ONETZ: Mein Lieblingsstück ist „Wonderland“, das neben der solistischen Spielfreude und dem beschwingt-fröhlichen Grundcharakter einen echten Ohrwurmcharakter aufweist – welche Geschichte verbindet sich damit?

An „Wonderland“ habe ich mehrere Jahre geschrieben – bis ich dann feststellen musste, dass der erste Teil des Stücks fast so wie ein existierender Standard klingt – „Alice in Wonderland“. Ich hatte die Melodie wohl im Ohr, ohne es zu wissen. Aber immerhin, der B-Teil hat Gott sei Dank nichts mit dem Original zu tun.

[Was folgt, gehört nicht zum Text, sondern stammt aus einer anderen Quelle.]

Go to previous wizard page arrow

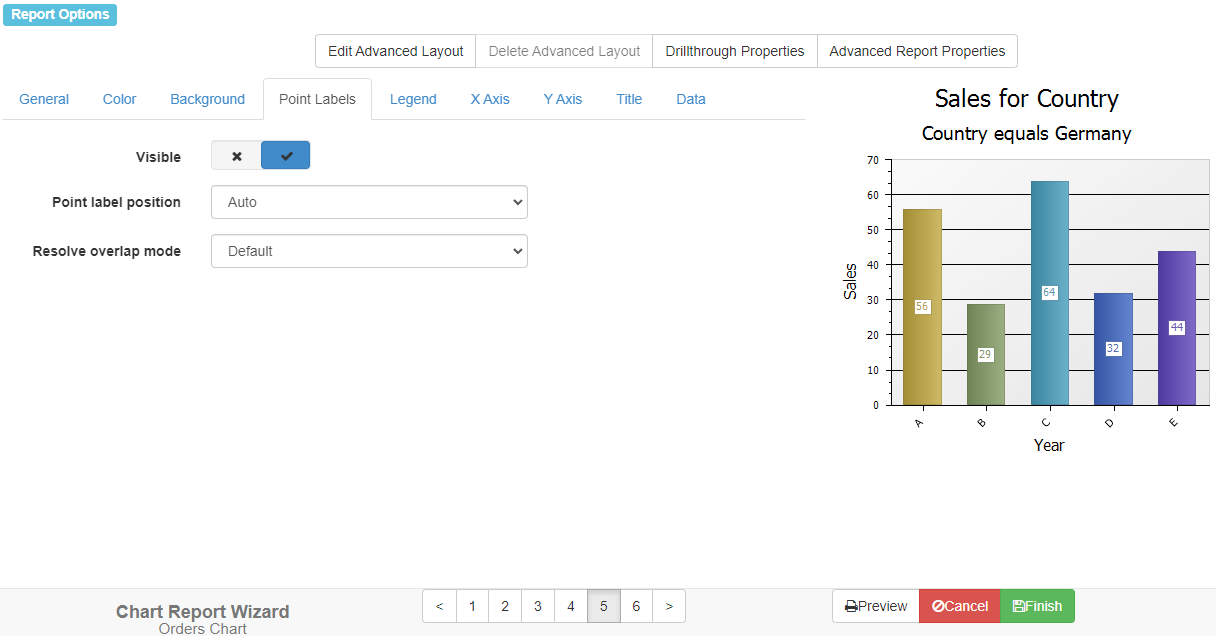point(439,606)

ONETZ: Wie geht es weiter mit dem Quartett? Eine neue CD? Eine Konzertreihe, auch in der Oberpfalz?

Seit kurzem habe ich eine Tochter. Ihr will ich natürlich auch noch ein Stück schreiben, damit sie später nicht neidisch wird. Die CD dafür ist bereits in Arbeit.